2011 Beijing

Our inaugural session ran from July 4-29, 2011 at Peking University in Beijing and brought together sixty participants from fourteen countries. July 2011 was a real festival for world literature in Beijing, as our first four-week program was prefaced by the international conference of the newly founded World Literature Association, “The Rise of World Literatures,” organized by our host Zhao Baisheng. Looking into seminal issues for this fast-changing field, focusing in particular on relations between the nation and the globe, centers and peripheries, the conference opened the summer session for speakers from around the world. Our Institute’s participants continued to explored these issues further through our core lectures, seminars, guest lectures, outings, and cultural events. Our four full-time faculty members for the 2011 session included David Damrosch (Harvard University), Theo D’haen (K.U. Leuven), Zhang Longxi (City University of Hong Kong), and Zhao Baisheng (Peking University), who offered five seminars:

“Reading World Literatures in the Modern Era”
(David Damrosch, Harvard)

“Poetics of World Literature”
(David Damrosch, Harvard, and Zhao Baisheng, Peking)

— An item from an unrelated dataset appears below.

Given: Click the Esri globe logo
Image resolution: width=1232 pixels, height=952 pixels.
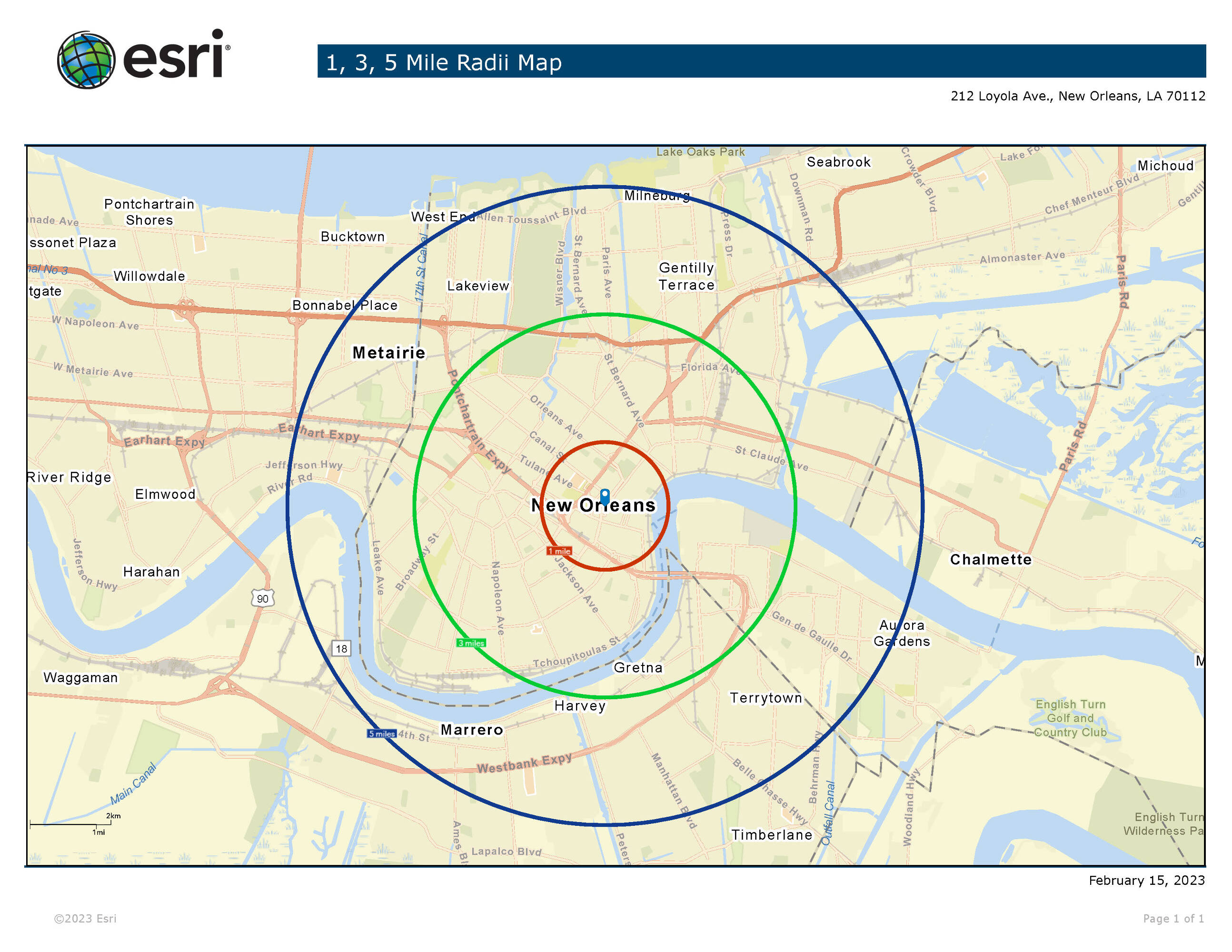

“From Goethe Onward: A Survey of World Literature”
(Theo D’haen, K.U. Leuven)

“World Literature before Goethe: Theoretical and Methodological Issues”
(Zhang Longxi, Hong Kong)

Theories of World Literature”
(Zhao Baisheng, Peking)

The keynote speaker for our 2011 program was Gayatri Chakravorty Spivak from Columbia University, who offered our participants three lectures on gender, post-colonialism, and literature as civic action. Our second guest lecturer, Alfred Hornung, Professor of English and American Studies at the Johannes Gutenberg University in Mainz, engaged the audience with an effervescent lecture on the global outreach and worldliness of the literature of the American South. A highlight of the summer was a closing session that Zhao Baisheng held with Mo Yan, whose darkly comic novels were already well known to many of our participants well before his receipt of the Nobel Prize in October 2012.

Thanks to extensive efforts by our assistants Emily Cersonsky, Chen Guangchen, and Zhang Wenru, Beijing proved to be also a center for building community through outings such as a visit to the Lu Xun Museum, a space dedicated to the famous Chinese writer and activist, and a tour of the Great Wall, which gave our participants a flavor of China’s history and culture from a worldly perspective. A final banquet at Peking University brought together some of the participants in staging a scene from Cao Xueqin’s classic novel “The Dream of the Red Chamber,” which concluded our 2011 session and opened the path for future encounters in other worldly locales.